Alce Nero in crescita, su export e fatturato


Crescono fatturato e export di Alce Nero e Mielizia, il gruppo di Monterenzio, nel Bolognese, che raccoglie più di mille agricoltori biologici, apicoltori e produttori Fairtrade. Nel 2013 sono state positive le performance su tutti i canali di vendita ed è prevista un’ulteriore crescita per il 2014. I numeri sono stati presentati a Bologna dal presidente Lucio Cavazzoni e dall’ad Massimo Monti. Il fatturato ha registrato un aumento dell’11% sul 2012, attestando il risultato a 50,7 milioni. In particolare il brand Alce Nero, con 29 milioni di fatturato (+18,5%), rappresenta il 57% di quello globale.

Rilevanti sono stati i risultati nella Gdo, la grande distribuzione organizzata (+21,5%), grazie all’introduzione della linea ‘baby food’ e alle zuppe biologiche pronte in busta. La componente export è cresciuta del 29% rispetto al 2012 trainata da Giappone, Far East e Russia. Soddisfacenti, infine, anche le vendite sui canali tradizionali di riferimento che si incrementano del 7%. Tra i prodotti più venduti, passate, polpe e sughi di pomodoro, frollini, paste, olio extravergine di oliva, nettari, composte e miele.
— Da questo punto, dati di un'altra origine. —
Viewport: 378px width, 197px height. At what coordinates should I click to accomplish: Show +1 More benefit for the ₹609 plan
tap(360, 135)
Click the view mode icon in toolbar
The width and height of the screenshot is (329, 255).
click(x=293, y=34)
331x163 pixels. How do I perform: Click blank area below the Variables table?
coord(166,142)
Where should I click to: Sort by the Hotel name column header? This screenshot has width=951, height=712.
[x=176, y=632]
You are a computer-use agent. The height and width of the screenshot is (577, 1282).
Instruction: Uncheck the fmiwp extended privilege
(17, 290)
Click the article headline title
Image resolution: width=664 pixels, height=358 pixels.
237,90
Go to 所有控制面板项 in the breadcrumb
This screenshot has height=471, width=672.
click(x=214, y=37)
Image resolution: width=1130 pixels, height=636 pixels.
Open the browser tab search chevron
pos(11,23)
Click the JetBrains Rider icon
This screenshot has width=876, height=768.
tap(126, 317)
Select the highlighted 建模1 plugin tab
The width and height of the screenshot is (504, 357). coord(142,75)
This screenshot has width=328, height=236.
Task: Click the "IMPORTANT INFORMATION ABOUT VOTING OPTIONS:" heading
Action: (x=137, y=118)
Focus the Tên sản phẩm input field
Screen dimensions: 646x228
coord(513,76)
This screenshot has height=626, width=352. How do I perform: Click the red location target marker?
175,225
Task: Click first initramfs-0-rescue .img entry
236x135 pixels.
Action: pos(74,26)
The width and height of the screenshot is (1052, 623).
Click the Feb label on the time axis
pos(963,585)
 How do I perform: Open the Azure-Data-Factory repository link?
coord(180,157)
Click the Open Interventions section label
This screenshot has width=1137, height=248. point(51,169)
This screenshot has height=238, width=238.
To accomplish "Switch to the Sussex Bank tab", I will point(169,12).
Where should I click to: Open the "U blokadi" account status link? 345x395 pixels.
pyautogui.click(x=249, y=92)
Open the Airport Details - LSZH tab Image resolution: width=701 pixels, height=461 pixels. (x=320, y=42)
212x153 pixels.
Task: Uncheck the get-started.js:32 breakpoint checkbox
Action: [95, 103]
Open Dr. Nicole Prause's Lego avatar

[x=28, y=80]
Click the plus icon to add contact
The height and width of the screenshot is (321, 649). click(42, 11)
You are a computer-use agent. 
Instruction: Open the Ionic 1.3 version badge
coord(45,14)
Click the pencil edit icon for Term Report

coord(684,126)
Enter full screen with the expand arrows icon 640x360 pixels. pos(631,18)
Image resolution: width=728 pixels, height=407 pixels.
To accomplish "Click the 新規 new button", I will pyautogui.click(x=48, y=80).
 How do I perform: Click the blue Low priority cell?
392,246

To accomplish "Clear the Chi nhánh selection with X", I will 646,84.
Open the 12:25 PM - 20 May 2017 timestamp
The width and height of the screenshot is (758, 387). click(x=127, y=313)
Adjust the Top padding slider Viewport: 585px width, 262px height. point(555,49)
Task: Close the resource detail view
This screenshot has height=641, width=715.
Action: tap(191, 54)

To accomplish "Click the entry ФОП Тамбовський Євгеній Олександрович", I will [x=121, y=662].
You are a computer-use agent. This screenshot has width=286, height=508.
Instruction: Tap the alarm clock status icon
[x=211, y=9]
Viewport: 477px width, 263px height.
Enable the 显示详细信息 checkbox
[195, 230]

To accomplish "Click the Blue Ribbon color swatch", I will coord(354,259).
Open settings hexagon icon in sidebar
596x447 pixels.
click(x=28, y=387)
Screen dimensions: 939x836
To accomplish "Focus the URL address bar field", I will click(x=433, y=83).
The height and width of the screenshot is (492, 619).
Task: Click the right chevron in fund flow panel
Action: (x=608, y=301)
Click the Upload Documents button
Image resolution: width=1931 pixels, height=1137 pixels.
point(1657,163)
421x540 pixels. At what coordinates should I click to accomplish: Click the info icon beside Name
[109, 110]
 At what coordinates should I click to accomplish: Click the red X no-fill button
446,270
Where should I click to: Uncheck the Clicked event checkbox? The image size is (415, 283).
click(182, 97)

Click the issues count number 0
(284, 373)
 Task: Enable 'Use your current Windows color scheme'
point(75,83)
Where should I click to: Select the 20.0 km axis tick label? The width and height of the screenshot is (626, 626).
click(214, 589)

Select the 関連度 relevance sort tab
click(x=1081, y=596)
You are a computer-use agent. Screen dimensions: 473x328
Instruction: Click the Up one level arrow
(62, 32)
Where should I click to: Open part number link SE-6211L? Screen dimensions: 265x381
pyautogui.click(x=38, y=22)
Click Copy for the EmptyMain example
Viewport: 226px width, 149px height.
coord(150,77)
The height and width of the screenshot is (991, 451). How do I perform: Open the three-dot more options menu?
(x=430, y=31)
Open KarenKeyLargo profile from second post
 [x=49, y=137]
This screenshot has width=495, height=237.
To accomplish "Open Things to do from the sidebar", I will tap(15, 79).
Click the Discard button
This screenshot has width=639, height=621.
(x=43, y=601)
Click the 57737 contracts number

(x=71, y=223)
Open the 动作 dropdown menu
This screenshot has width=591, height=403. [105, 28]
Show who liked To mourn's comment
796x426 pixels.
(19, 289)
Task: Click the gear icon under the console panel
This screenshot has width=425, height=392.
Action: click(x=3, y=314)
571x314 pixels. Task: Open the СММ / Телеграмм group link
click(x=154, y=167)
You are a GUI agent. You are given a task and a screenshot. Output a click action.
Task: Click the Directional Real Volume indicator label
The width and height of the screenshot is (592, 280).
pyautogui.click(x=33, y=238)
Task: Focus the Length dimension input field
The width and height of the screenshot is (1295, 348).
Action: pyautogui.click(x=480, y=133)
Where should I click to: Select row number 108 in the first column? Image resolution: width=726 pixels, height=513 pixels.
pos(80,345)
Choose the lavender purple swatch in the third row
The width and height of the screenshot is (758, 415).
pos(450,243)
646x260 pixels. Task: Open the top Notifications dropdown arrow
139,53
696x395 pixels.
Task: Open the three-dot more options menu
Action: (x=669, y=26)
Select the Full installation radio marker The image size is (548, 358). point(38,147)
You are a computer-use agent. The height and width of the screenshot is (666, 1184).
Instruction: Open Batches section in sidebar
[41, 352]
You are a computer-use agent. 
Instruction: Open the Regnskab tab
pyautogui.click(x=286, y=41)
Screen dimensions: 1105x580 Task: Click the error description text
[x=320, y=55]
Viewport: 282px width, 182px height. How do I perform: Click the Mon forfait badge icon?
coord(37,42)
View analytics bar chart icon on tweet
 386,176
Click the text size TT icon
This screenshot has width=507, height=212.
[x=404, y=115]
Il gruppo stima poi per l’anno in corso di consolidare il trend di crescita registrato con un obiettivo di budget che dovrebbe superare i 55 milioni di fatturato. Confermata l’intenzione di partecipare al progetto Fico Eataly World, il parco tematico nella sede del centro agroalimentare Caab, anche se non come investitori. “Per noi partecipare – ha detto Cavazzoni – significa fare in modo che non diventi soltanto un’operazione commerciale. I presupposti perché non lo sia ci sono: noi vorremmo portare al Caab un forte elemento culturale, di scambio, sull’agricoltura biologica e sui temi della sostenibilità”.